Galanthus nivalis (snowdrop) is a popular ornamental, bulbous plant, widely admired for its early spring bloom and delicate white flowers. It also has medicinal significance, with reported health benefits including antioxidant and anti-inflammatory properties. The in vitro propagation of this plant remains challenging, and reports on its micropropagation in the literature are limited.

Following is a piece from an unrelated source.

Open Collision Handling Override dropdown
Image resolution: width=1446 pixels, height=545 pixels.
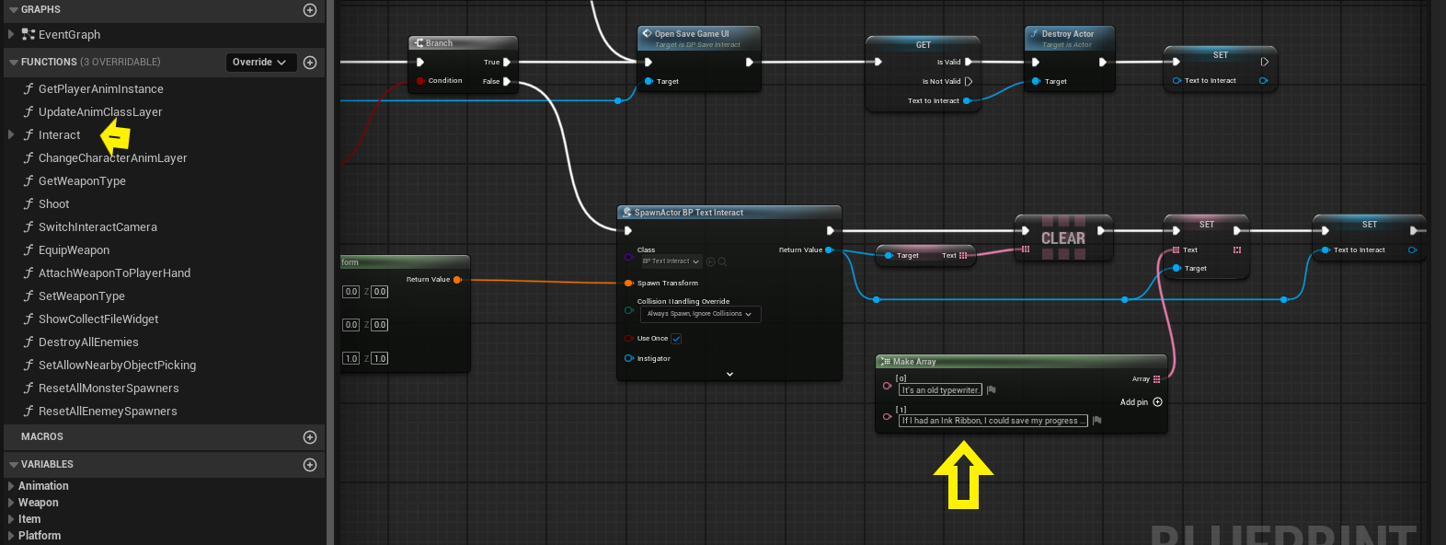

This study investigated the impact of explant type on biometric parameters during adventitious organogenesis. Two types of explants collected from in vitro cultures of G. nivalis were used: leaf blade fragments (leaf-derived explants) and bulb fragments (bulb-derived explants). Culture was carried out on solidified Murashige and Skoog medium enriched with 30g/L sucrose and the following growth regulators: 5 μM 6-benzyladenine cytokinin (BA) and 0,5 μM auxin 1-naphthaleneacetic acid (NAA). The conditions in the growth chamber, with a 16/8 h photoperiod (day/night), were as follows: temperature 25/23 ± 1°C, 80% relative humidity, PPFD ~ 35 µmol m-2s-1. After 6 weeks of culture, biometric observations were carried out. All explants used regenerated (100%), but only leaf-derived explants formed calluses (80%). A higher regeneration of shoots (developing leaves without bulbs at the base) was observed form leaf-derived explants (regeneration rate of 1.00) compared to bulb-derived explants (0.21). Explant type did not significantly affect the regeneration rate of bulbs (closed bulbs without developing leaves). However, the number of bulbs was higher from leaf-derived explants (mean of 7.04 per one explant) compared to bulb-derived explants (2.33). Bulb-derived explants did not regenerate roots, while leaf-derived explants regenerated roots with a rate of 0.94, producing an average of 2.33 new roots with a mean length of 5.8 mm per explant. Explant type did not affect the average number of new shoots (mean of 6.4), nor the average diameter of newly formed bulbs (2.6 mm).
Leaf-derived explants of G. nivalis showed more effective regeneration during in vitro adventitious organogenesis compared to bulb-derived explants, with higher shoot and root formation, as well as a greater number of new bulbs. This potential can be used for improving the propagation efficiency of these plants.